Of course we have some very useful features for making a program easier to manually analyse, among them HexRays decompiler and IDA’s various features for annotating and shaping a disassembly, as well as plugin architectures for writing your own tools with Immunity Debugger, IDA and others. What we lack is real, machine driven, assistance in determining the state space of a program and, dually, providing reverse engineers with function and basic block level information on how a given chunk of code effects this state space.

While efforts still need to be made to develop and integrate automation technologies into our workflows I hope this post, and the others, have provided some motivation to build tools that not only let us analyse code but that help us deal with the large state spaces underneath.

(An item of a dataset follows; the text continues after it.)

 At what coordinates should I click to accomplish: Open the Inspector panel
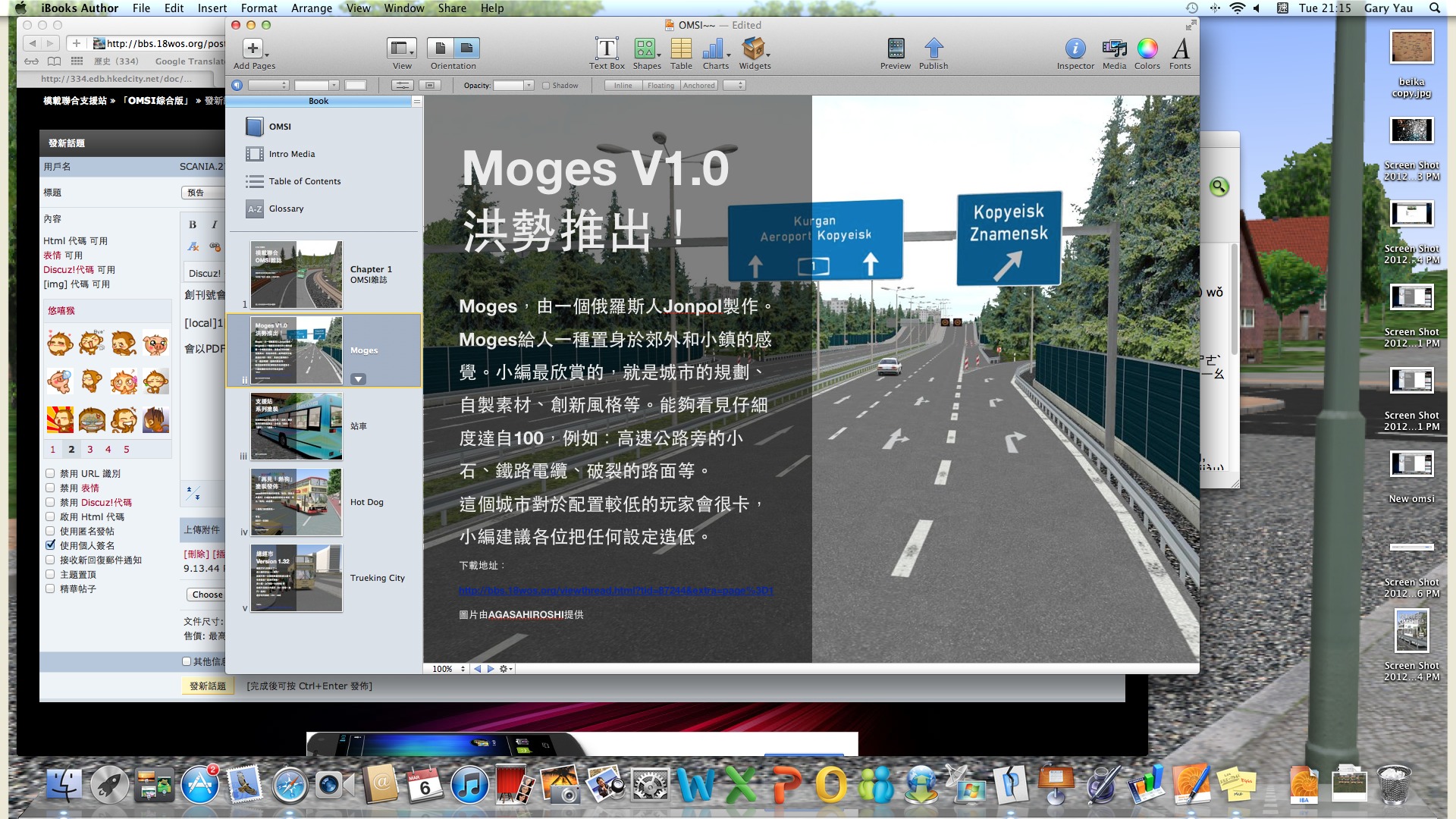pos(1075,49)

* As a side note, Z3 solves these constraints in about half a second. We hope to make it our solving backend pretty soon for obvious reasons.
** True optimisation problems in the domain of satisfiability are different and usually fall under the heading of MaxSAT and OptSAT. The former deals with maximising the number of satisfied clauses while the latter assigns weights to clauses and looks for solutions that minimise or maximise the sum of these weights. We are instead dealing with optimisation within the variables of the problem domain. OptSAT might provide interesting solutions for automatic gadget chaining though and is a fun research area.
*** This will be in the next release which should be out soon. If you want it now just drop me a mail.

Thanks to Rolf Rolles for initially pointing out the usefulness of Z3’s support for universal/existential quantification for similar problems.